TASK BRIEF — Print every line of the data exactly as shown.

GIVEN DATA —
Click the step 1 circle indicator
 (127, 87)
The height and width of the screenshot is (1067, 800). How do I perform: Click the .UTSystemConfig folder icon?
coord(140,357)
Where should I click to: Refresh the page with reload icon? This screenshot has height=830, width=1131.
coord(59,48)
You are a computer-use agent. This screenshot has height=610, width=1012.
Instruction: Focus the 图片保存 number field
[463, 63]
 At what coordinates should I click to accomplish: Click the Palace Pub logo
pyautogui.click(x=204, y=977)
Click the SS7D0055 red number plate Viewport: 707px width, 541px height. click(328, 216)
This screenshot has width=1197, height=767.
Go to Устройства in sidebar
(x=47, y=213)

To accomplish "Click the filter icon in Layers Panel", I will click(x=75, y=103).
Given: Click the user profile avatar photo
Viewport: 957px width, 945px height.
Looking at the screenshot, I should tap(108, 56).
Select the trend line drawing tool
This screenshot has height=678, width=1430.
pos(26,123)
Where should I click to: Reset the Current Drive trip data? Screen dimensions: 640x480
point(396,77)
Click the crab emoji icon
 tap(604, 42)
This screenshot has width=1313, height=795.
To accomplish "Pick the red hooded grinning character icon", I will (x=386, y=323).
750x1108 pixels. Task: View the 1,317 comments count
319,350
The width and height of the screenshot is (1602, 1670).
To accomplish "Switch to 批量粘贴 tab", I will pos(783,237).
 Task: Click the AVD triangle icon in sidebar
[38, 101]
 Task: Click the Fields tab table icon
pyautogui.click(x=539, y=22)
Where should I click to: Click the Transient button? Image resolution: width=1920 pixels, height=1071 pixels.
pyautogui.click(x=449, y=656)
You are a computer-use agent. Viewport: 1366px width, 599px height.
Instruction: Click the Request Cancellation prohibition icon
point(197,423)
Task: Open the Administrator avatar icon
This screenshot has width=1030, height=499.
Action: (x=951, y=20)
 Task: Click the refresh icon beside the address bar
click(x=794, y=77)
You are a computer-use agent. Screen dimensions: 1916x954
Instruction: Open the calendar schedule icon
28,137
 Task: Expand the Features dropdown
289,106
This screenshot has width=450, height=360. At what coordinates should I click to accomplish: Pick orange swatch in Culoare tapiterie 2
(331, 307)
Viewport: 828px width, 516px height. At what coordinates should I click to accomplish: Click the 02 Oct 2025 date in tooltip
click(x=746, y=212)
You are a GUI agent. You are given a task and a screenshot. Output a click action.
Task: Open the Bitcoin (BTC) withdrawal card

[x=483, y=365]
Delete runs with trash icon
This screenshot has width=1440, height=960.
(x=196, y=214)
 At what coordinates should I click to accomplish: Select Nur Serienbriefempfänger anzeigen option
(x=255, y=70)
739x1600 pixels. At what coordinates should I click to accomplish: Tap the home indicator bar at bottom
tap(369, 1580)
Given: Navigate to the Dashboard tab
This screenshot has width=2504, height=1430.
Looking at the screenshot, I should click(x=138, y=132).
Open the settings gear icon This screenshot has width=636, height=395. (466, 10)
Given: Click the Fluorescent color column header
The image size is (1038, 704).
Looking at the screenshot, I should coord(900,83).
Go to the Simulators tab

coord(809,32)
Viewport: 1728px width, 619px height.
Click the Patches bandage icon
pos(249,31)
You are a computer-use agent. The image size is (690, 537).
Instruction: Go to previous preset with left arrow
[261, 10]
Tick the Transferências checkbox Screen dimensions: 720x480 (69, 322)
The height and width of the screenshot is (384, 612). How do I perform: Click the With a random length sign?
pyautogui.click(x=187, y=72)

SOLVED EXERCISE —
Click the step 1 circle indicator
 (127, 87)
The height and width of the screenshot is (1067, 800). How do I perform: Click the .UTSystemConfig folder icon?
coord(140,357)
Where should I click to: Refresh the page with reload icon? This screenshot has height=830, width=1131.
coord(59,48)
You are a computer-use agent. This screenshot has height=610, width=1012.
Instruction: Focus the 图片保存 number field
[463, 63]
 At what coordinates should I click to accomplish: Click the Palace Pub logo
pyautogui.click(x=204, y=977)
Click the SS7D0055 red number plate Viewport: 707px width, 541px height. click(328, 216)
This screenshot has width=1197, height=767.
Go to Устройства in sidebar
(x=47, y=213)

To accomplish "Click the filter icon in Layers Panel", I will click(x=75, y=103).
Given: Click the user profile avatar photo
Viewport: 957px width, 945px height.
Looking at the screenshot, I should tap(108, 56).
Select the trend line drawing tool
This screenshot has height=678, width=1430.
pos(26,123)
Where should I click to: Reset the Current Drive trip data? Screen dimensions: 640x480
point(396,77)
Click the crab emoji icon
 tap(604, 42)
This screenshot has width=1313, height=795.
To accomplish "Pick the red hooded grinning character icon", I will (x=386, y=323).
750x1108 pixels. Task: View the 1,317 comments count
319,350
The width and height of the screenshot is (1602, 1670).
To accomplish "Switch to 批量粘贴 tab", I will pos(783,237).
 Task: Click the AVD triangle icon in sidebar
[38, 101]
 Task: Click the Fields tab table icon
pyautogui.click(x=539, y=22)
Where should I click to: Click the Transient button? Image resolution: width=1920 pixels, height=1071 pixels.
pyautogui.click(x=449, y=656)
You are a computer-use agent. Viewport: 1366px width, 599px height.
Instruction: Click the Request Cancellation prohibition icon
point(197,423)
Task: Open the Administrator avatar icon
This screenshot has width=1030, height=499.
Action: (x=951, y=20)
 Task: Click the refresh icon beside the address bar
click(x=794, y=77)
You are a computer-use agent. Screen dimensions: 1916x954
Instruction: Open the calendar schedule icon
28,137
 Task: Expand the Features dropdown
289,106
This screenshot has width=450, height=360. At what coordinates should I click to accomplish: Pick orange swatch in Culoare tapiterie 2
(331, 307)
Viewport: 828px width, 516px height. At what coordinates should I click to accomplish: Click the 02 Oct 2025 date in tooltip
click(x=746, y=212)
You are a GUI agent. You are given a task and a screenshot. Output a click action.
Task: Open the Bitcoin (BTC) withdrawal card

[x=483, y=365]
Delete runs with trash icon
This screenshot has width=1440, height=960.
(x=196, y=214)
 At what coordinates should I click to accomplish: Select Nur Serienbriefempfänger anzeigen option
(x=255, y=70)
739x1600 pixels. At what coordinates should I click to accomplish: Tap the home indicator bar at bottom
tap(369, 1580)
Given: Navigate to the Dashboard tab
This screenshot has width=2504, height=1430.
Looking at the screenshot, I should click(x=138, y=132).
Open the settings gear icon This screenshot has width=636, height=395. (466, 10)
Given: Click the Fluorescent color column header
The image size is (1038, 704).
Looking at the screenshot, I should coord(900,83).
Go to the Simulators tab

coord(809,32)
Viewport: 1728px width, 619px height.
Click the Patches bandage icon
pos(249,31)
You are a computer-use agent. The image size is (690, 537).
Instruction: Go to previous preset with left arrow
[261, 10]
Tick the Transferências checkbox Screen dimensions: 720x480 (69, 322)
The height and width of the screenshot is (384, 612). How do I perform: Click the With a random length sign?
pyautogui.click(x=187, y=72)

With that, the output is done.